### Work required
Within the entries below, find the portion that opens with the line containing "Acerca de (39, 2349)" and closes with the line containing "Privacy policy (165, 2477)". Retype that portion exactly and only.

*** Opening of Material for the task ***

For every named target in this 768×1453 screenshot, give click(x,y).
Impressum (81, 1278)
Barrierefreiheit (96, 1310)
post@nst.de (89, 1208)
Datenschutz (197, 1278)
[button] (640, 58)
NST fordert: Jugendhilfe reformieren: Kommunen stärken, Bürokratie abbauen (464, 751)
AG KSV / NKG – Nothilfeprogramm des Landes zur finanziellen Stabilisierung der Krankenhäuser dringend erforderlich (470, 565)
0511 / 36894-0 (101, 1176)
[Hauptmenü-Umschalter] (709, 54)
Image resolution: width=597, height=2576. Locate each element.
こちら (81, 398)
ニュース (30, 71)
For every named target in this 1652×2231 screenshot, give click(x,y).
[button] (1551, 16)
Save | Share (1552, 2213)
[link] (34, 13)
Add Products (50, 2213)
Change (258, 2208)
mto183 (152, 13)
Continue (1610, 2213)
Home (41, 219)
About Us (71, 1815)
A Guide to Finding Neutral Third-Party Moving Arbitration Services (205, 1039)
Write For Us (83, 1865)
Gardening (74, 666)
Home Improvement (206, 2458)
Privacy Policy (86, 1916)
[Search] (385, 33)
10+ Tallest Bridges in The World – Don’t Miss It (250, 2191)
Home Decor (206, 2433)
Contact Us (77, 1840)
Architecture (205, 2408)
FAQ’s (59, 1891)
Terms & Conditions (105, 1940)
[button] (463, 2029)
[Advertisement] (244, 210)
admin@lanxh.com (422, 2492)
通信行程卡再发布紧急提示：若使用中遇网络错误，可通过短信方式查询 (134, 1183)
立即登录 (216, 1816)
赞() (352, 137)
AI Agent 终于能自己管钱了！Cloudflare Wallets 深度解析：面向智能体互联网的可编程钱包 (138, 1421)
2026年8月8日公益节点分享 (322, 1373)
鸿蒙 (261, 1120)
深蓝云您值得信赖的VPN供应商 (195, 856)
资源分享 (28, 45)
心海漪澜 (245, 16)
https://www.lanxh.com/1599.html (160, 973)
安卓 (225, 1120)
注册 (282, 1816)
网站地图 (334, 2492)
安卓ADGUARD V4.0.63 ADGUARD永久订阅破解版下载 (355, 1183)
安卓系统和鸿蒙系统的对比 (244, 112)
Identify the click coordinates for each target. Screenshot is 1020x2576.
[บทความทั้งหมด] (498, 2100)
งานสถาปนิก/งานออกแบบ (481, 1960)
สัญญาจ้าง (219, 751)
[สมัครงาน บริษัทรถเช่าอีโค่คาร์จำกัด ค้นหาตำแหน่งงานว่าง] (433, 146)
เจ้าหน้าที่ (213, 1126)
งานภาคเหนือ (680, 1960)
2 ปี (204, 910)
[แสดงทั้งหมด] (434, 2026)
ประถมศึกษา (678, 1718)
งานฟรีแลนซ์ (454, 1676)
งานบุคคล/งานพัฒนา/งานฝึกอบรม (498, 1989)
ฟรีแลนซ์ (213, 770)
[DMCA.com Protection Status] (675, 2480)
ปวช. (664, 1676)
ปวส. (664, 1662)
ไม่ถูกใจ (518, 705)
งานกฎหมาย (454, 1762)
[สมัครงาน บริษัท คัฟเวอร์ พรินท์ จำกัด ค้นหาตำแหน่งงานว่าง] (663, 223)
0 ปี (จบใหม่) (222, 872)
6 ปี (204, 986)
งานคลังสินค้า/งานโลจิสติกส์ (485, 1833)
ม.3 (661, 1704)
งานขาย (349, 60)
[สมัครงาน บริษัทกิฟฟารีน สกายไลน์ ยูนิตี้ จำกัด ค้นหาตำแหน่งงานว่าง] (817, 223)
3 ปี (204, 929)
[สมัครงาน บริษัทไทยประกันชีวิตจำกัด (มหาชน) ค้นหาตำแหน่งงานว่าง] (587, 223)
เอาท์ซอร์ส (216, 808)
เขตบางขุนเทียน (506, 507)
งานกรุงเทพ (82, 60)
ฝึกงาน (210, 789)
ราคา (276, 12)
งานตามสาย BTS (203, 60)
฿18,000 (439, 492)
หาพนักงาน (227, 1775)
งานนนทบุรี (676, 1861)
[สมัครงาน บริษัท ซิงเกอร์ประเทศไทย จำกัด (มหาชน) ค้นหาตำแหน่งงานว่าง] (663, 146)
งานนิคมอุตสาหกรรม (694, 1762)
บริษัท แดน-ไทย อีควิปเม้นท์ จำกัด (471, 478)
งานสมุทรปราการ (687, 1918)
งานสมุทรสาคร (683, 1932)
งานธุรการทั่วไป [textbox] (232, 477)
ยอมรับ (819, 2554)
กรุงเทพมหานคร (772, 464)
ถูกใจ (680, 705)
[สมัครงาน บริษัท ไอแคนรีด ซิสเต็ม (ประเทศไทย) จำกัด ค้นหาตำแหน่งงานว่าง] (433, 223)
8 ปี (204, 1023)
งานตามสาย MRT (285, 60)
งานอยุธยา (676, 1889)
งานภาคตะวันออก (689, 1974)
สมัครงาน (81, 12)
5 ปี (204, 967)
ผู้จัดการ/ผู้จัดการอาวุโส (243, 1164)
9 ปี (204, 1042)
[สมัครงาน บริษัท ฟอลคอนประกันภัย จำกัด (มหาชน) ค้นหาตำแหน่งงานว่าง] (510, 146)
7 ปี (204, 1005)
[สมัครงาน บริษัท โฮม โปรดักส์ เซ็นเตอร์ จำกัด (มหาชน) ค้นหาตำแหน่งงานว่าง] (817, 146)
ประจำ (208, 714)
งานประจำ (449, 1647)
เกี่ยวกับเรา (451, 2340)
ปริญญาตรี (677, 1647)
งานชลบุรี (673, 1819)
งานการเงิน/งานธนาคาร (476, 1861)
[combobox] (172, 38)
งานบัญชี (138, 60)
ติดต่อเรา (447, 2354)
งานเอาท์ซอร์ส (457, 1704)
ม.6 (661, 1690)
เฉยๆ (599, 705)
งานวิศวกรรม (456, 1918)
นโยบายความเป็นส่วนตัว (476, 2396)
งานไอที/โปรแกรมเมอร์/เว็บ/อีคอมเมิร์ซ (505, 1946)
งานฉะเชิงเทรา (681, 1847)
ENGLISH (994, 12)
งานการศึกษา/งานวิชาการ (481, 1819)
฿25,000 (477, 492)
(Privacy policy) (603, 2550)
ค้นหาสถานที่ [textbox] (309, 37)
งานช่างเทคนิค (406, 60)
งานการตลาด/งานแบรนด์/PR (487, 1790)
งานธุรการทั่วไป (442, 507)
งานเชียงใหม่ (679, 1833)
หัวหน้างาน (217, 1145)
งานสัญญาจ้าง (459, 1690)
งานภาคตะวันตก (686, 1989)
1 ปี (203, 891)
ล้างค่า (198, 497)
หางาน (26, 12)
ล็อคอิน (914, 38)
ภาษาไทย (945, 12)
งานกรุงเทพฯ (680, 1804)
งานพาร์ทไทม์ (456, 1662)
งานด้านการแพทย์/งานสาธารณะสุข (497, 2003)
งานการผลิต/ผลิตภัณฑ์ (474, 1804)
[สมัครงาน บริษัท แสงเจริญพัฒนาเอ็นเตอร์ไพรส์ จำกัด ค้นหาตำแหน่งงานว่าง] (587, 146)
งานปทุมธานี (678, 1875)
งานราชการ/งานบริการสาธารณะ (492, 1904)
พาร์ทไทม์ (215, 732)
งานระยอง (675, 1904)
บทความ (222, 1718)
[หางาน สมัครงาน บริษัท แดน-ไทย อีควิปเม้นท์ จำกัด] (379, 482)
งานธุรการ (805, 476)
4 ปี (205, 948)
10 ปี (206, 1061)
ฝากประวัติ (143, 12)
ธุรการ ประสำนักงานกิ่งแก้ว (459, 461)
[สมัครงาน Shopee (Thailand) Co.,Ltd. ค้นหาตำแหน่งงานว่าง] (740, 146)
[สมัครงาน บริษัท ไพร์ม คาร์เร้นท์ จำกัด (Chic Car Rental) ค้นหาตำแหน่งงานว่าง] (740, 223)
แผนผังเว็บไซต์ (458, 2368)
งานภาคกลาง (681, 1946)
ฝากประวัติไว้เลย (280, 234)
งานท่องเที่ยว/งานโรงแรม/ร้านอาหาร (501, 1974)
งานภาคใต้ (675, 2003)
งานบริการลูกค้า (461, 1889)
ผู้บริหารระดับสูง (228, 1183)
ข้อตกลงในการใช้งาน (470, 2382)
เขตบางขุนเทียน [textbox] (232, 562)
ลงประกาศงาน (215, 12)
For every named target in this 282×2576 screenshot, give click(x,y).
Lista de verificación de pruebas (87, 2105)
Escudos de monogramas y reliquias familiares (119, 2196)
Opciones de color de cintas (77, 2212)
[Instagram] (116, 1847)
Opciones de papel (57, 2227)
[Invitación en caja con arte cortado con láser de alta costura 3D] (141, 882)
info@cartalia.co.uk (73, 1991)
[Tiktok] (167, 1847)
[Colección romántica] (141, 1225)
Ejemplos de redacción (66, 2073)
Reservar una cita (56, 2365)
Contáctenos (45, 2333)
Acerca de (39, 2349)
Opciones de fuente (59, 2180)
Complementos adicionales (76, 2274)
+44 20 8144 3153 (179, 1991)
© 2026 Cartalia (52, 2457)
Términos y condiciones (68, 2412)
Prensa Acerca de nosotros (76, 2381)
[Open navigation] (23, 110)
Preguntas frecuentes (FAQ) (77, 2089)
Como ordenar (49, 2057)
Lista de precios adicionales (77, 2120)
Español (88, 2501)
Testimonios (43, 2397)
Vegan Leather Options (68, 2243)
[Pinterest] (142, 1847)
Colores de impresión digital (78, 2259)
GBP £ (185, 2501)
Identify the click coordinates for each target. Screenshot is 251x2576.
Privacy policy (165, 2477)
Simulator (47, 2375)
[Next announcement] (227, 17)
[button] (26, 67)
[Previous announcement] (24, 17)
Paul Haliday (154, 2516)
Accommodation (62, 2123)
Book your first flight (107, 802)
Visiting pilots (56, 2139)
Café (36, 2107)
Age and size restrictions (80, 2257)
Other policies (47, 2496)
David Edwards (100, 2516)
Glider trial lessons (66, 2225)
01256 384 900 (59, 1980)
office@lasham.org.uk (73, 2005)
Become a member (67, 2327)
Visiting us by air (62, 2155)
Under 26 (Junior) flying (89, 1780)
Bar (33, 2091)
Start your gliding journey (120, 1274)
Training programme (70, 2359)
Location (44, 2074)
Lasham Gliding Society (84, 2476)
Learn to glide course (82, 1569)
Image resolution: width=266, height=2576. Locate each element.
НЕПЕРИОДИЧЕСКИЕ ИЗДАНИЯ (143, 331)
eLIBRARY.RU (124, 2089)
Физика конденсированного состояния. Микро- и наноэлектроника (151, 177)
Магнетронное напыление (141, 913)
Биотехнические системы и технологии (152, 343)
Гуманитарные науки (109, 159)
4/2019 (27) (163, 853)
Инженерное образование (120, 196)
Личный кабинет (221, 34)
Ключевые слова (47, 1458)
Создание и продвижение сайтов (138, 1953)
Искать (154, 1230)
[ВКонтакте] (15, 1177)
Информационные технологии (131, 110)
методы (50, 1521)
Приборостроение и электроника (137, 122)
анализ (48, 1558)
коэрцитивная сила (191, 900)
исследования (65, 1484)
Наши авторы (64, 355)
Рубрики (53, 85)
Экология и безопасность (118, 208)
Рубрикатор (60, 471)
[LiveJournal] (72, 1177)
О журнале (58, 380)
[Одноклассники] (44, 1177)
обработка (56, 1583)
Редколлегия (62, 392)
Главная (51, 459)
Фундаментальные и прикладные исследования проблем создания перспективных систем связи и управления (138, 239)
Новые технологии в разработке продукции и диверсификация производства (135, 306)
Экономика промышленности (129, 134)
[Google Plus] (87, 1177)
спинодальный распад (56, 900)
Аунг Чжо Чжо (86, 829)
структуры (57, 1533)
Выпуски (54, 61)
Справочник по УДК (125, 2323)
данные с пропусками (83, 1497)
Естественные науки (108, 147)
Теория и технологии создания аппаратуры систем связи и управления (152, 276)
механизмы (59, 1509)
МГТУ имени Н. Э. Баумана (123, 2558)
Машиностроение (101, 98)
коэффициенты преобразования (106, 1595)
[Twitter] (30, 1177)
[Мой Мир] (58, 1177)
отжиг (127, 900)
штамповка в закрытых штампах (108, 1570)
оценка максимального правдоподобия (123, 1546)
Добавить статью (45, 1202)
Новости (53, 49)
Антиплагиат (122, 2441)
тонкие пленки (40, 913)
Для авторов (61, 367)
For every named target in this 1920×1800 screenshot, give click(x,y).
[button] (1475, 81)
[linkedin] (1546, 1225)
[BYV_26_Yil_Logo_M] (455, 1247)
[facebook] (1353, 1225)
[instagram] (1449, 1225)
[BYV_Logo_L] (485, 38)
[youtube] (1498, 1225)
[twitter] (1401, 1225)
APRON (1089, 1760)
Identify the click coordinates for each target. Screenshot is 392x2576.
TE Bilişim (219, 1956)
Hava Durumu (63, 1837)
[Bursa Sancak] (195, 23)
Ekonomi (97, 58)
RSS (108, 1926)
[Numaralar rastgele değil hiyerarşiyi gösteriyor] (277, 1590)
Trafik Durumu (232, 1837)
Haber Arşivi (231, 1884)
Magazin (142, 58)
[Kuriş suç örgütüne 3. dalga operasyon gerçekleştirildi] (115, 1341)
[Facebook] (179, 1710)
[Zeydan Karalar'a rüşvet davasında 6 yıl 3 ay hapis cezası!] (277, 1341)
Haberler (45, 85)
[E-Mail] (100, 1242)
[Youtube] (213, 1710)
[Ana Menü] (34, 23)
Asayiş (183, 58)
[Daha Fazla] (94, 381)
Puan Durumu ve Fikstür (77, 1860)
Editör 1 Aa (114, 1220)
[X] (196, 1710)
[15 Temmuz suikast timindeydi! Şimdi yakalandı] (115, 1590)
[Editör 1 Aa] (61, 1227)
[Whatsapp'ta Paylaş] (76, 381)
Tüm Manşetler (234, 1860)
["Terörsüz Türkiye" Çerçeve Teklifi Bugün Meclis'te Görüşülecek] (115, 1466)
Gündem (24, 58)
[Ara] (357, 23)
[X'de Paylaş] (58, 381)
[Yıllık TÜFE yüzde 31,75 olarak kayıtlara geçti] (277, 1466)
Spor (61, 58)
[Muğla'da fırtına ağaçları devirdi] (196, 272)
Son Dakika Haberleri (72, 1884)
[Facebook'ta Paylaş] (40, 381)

*** Close of Material for the task ***

### Result of the exercise
Acerca de (39, 2349)
Opciones de fuente (59, 2180)
Complementos adicionales (76, 2274)
+44 20 8144 3153 (179, 1991)
© 2026 Cartalia (52, 2457)
Términos y condiciones (68, 2412)
Prensa Acerca de nosotros (76, 2381)
[Open navigation] (23, 110)
Preguntas frecuentes (FAQ) (77, 2089)
Como ordenar (49, 2057)
Lista de precios adicionales (77, 2120)
Español (88, 2501)
Testimonios (43, 2397)
Vegan Leather Options (68, 2243)
[Pinterest] (142, 1847)
Colores de impresión digital (78, 2259)
GBP £ (185, 2501)
Identify the click coordinates for each target. Screenshot is 251x2576.
Privacy policy (165, 2477)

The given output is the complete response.